• [EXCERPTED PASSAGE]:
* * * *

Low quality or low complexity samples will increase noise in RNA-seq data and this must be taken into account when filtering for statistically significant, differentially expressed candidates. Noise will come from amplification procedures, bias during library construction, or other molecular based events. Essentially, in low quality or low complexity samples that are degraded, the fragmentation has already been performed by enzymes in the sample (or ‘ases). Under normal circumstances, we control the level of fragmentation and sometimes strict standards dictate we perform some kind of size restriction based on a gel or dual-spri cleanup (or Sage Pippin Prep or PE Labchip XT….). That is all great, however when your sample is already fragmented by nature, which is not as random as we would like to think, funky things can occur during downstream molecular manipulations. All of this ends up as noise in the final data.

This may seem like a really elementary point, but if you are ONLY using a Nanodrop to define your concentration, it would be best to employ a second, confirmation measurement. The Nanodrop was AWESOME when it came out because we did not have to use a ml of sample. But now, we have additional orthogonal measurement tools, such as the Bioanalyzer (or Experion) and the newly beloved Qubit. Fragment range from the bioanalyzer – check, 260/280 from the Nanodrop – check, concentration from the Qubit – check. This triangulation is how we determine whether a sample will pass or fail library construction at Cofactor, and it is quite stringent. Is this bad.. well, it certainly sets the bar high, but our library construction success is > 95% year over year… not too shabby (and our clients are happy that we can catch samples that might fail before they ever reach the sequencer!).

The goal during library construction is to generate a PCR product that sizes correctly and in general is a pretty good representation of what you observed in the original sample (ghosting is bad!!!). By the way, this does not include samples that undergo 25+ cycles of PCR (we can generated positives with a no-DNA control!!!), are lacking appropriate controls (no DNA, no primer, no polymerase) or treated in any cavalier manner.  This is not the place (library construction) to cut corners or forget QC/QA measures! Any screwup that you don’t catch here can cause catastrophic outcomes later!

OK, Deep breath…… Ahhhhhh,

All of the above holds true for DNA and RNA, however you have an added layer of complexity with RNA arising from polyA enrichment or ribosomal depletion strategies (more on that in the next post).

* * * *

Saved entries
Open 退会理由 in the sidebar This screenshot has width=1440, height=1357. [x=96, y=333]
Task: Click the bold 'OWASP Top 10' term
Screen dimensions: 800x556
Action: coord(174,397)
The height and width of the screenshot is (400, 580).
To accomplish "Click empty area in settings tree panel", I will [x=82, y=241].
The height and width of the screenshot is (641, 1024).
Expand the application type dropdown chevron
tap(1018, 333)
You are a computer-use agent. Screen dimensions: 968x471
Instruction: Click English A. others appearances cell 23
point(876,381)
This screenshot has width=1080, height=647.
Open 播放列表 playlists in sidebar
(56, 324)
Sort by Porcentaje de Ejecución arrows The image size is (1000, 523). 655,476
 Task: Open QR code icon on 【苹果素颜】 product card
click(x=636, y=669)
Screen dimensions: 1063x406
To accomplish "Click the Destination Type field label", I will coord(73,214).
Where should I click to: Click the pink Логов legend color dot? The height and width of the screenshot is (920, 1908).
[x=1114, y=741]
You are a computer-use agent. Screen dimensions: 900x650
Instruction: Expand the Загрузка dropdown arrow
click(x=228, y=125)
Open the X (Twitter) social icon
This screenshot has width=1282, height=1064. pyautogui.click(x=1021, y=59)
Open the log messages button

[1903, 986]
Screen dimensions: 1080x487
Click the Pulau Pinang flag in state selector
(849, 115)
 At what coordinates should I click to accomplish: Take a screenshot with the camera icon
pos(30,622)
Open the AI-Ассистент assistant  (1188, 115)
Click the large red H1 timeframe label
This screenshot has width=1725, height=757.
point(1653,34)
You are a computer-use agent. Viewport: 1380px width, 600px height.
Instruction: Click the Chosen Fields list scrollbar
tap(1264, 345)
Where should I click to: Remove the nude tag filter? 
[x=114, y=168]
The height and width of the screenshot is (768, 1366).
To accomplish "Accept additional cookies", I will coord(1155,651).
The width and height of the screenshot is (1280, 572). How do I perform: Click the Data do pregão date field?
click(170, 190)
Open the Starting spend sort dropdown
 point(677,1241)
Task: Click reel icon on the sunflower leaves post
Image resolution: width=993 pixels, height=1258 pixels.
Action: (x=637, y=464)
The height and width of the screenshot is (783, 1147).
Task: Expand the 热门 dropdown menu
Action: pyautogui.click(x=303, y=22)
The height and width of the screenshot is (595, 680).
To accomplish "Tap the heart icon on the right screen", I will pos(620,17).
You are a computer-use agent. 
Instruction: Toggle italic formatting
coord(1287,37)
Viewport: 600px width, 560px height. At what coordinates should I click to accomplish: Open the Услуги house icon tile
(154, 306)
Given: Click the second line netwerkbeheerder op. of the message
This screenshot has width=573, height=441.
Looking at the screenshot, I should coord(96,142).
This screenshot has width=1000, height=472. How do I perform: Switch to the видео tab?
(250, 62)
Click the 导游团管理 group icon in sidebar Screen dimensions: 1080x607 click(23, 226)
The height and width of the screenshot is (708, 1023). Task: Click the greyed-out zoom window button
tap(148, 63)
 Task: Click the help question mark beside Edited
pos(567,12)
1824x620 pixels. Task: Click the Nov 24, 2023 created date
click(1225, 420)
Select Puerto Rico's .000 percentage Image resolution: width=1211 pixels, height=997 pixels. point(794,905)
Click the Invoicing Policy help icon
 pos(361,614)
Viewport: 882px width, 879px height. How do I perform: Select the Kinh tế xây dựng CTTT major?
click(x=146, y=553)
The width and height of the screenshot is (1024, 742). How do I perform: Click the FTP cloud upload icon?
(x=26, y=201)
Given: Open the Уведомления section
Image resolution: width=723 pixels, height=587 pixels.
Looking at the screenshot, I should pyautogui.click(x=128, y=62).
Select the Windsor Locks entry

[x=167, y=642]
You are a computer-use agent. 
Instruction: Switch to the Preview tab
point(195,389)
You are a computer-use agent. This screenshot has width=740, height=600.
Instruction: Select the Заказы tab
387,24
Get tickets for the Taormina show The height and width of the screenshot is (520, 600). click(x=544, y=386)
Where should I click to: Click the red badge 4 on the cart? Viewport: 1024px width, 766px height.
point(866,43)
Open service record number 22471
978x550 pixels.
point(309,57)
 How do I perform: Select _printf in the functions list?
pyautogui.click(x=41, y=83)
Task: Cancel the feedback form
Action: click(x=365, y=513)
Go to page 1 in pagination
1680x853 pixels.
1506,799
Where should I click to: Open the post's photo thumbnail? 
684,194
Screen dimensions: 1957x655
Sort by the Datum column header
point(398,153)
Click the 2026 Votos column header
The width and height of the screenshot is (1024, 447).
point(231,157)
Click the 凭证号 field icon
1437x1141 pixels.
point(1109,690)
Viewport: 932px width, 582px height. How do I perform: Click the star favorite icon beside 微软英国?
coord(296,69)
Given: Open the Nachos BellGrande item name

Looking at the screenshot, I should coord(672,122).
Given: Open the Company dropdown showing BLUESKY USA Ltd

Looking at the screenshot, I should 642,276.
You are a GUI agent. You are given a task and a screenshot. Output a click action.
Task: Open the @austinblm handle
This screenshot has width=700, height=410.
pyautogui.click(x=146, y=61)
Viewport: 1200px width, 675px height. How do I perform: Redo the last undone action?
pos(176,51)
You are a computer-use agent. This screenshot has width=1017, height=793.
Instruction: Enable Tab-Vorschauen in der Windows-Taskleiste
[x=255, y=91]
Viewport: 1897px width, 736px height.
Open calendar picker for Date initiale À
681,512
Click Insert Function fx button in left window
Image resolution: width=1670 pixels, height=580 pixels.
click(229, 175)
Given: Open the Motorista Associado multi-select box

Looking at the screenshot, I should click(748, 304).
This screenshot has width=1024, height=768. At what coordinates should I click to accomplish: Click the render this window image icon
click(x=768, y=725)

* * * *

• [EXPLORE THE MATERIAL]:
(A) Condense the paragraph of the RNA-seq sample quality text that begins "This may seem like a really elementary point" into a short bulleted list that keeps its main facts.
(B) Reproduce the portion of the RNA-seq sample quality text above from "OK, Deep breath……" to "the next post).".

• [SOLUTIONS]:
(A)
- If a Nanodrop is the only tool used to measure concentration, a second confirming measurement should be added.
- The Nanodrop was a big step forward because it didn't need a ml of sample, but other orthogonal tools now exist: the Bioanalyzer (or Experion) and the Qubit.
- Cofactor checks three things to decide whether a sample will pass or fail library construction: fragment range from the Bioanalyzer, 260/280 from the Nanodrop, and concentration from the Qubit.
- This check is strict, but library construction success has stayed above 95% year over year.
- It also catches samples that might fail before they reach the sequencer.

(B)
OK, Deep breath…… Ahhhhhh,

All of the above holds true for DNA and RNA, however you have an added layer of complexity with RNA arising from polyA enrichment or ribosomal depletion strategies (more on that in the next post).